Produttori inglesi: continua la crescita, debuttano altre 37 Cantine

Secondo una ricerca condotta dalla società UHY Hacker Young sono ben 37 i nuovi produttori di spumante registrati in Inghilterra l’anno scorso. In coincidenza con un interesse cescente verso i prodotti locali, negli ultimi cinque anni sono emersi 170 produttori di vino inglese sulla scena.
Circa i due terzi della produzione del vino d’Inghilterra è sparkling, e le previsioni parlano di una crescita dell’export inglese dai £ 3.2m nel 2015 a più di £ 30 milioni entro il 2020.
«I clienti ora stanno optando per vini inglesi rispetto ai prodotti francesi o italiani, cosa che venti anni fa sarebbe stata vista come uno scherzo» ha commenta James Simmonds, partner di UHY Hacker-Young al quotidiano Evening Standard.
«Il vino spumante inglese è ormai saldamente affermato come quelli con Denominazione d’origine protetta come Prosecco o Champagne. Inoltre, molti vigneti inglesi stanno diversificando per offrire degustazioni e visite; hanno ristoranti, camere per ospiti durante la notte e si prestano ad essere location per matrimoni e altri eventi».
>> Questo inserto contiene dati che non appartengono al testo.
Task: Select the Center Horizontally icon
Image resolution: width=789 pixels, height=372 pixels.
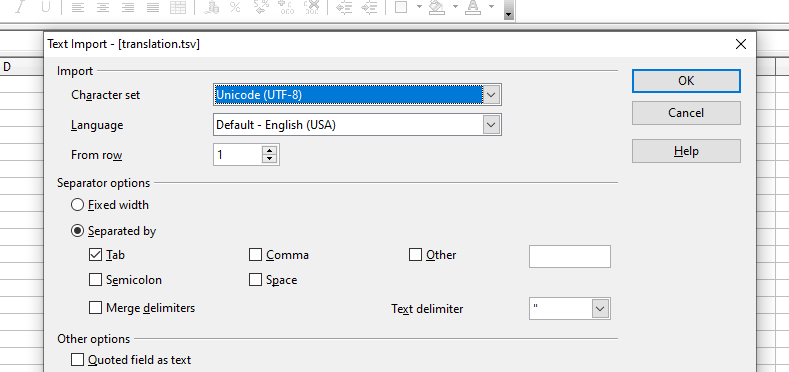Action: pyautogui.click(x=103, y=7)
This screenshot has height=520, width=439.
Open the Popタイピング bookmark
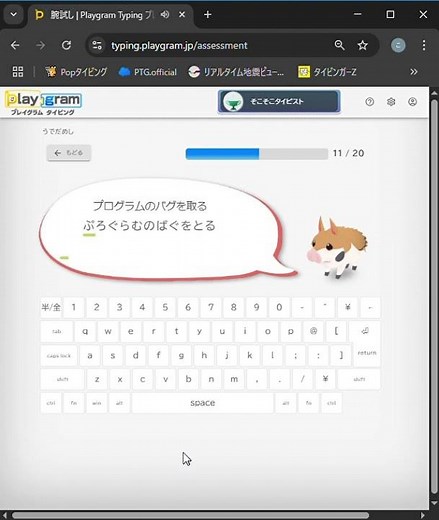[x=76, y=72]
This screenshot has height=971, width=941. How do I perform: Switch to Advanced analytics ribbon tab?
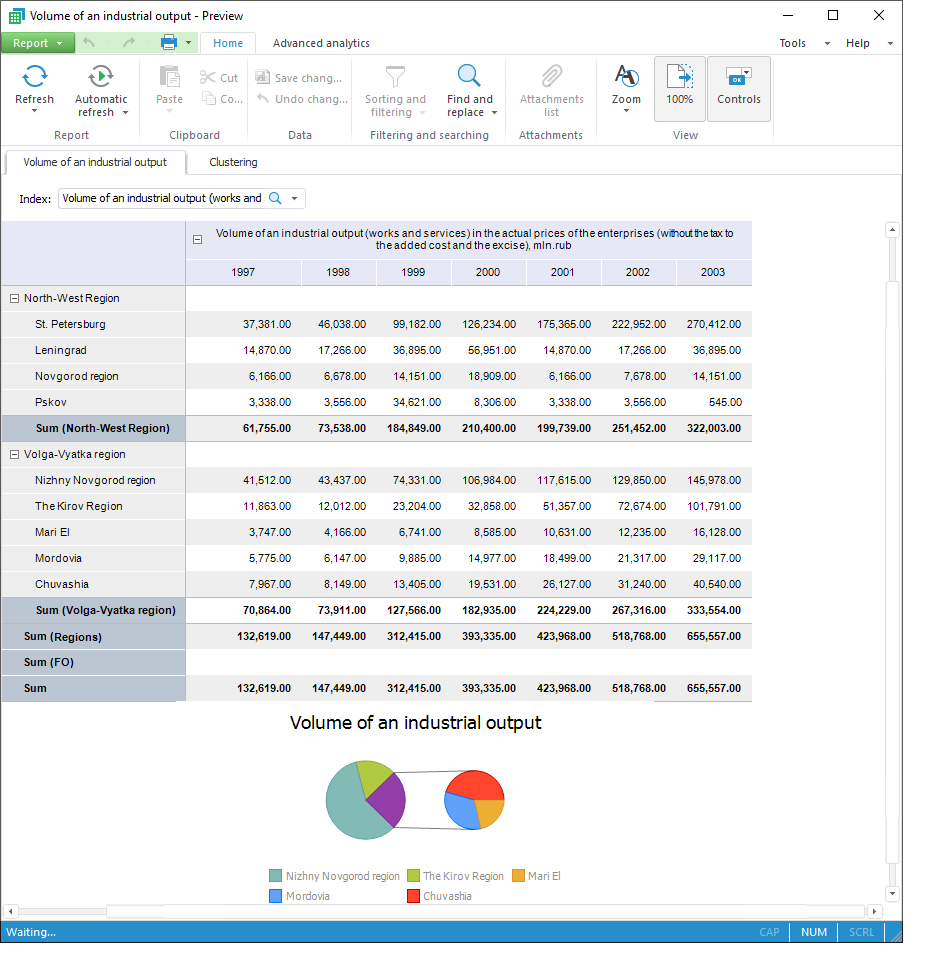321,43
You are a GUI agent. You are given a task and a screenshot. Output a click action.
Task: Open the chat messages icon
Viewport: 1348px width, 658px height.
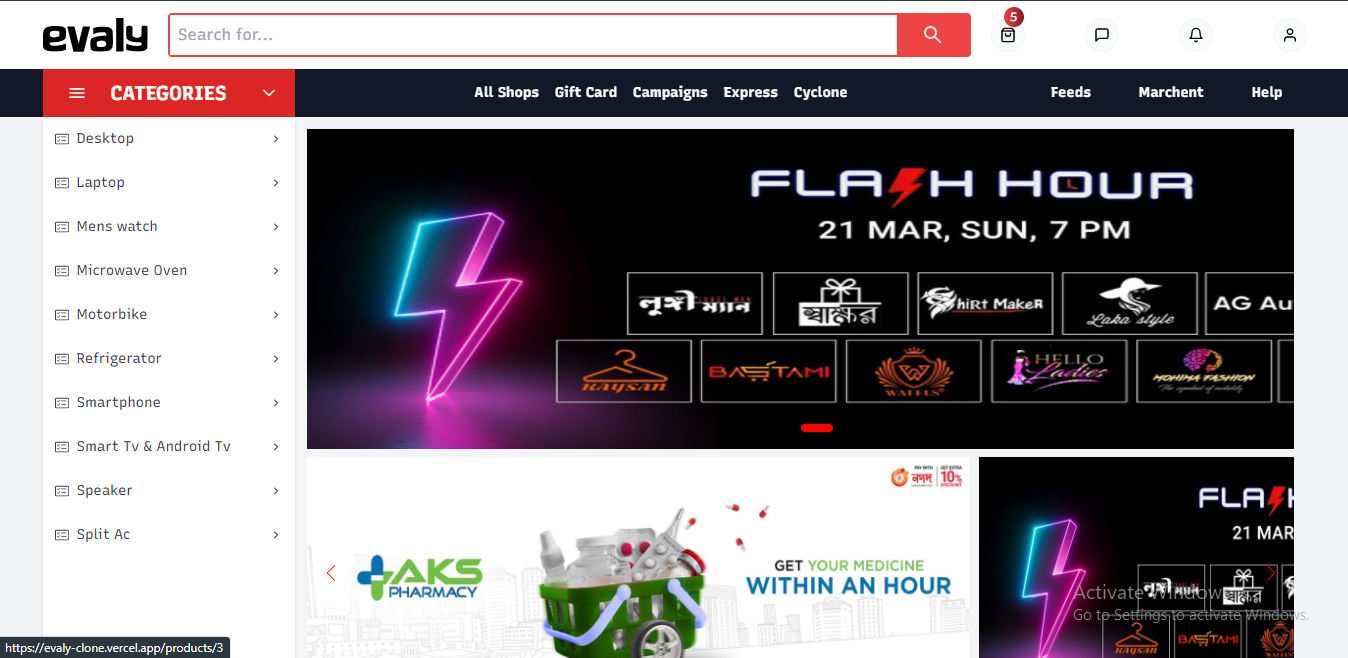[1102, 35]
La crescita dei produttori di vino nel Regno Unito è uno dei temi della English Wine Week (in programma sino al 5 giugno prossimo) con i rivenditori, ristoranti, pub, alberghi e proprietari di vigneti in tutto il paese che offrono una serie di eventi, degustazioni e attività volte a promuovere il vino inglese. La partecipazione quest’anno all’evento è in crescita del 25% rispetto allo scorso anno.
«I vini inglesi sono al centro dell’interesse dei consumatori benestanti che sono felice di pagare prezzi pari allo Champagne per i vini spumanti di alta qualità».
«Per incrementare la conoscenza e la diffusione, il modo migliore è quello di offrire spumanti inglesi e gallesi al bicchiere, che è esattamente quello che faremo questa settimana» ha detto Roger Jones, proprietario di The Harrow at Little Bedwyn.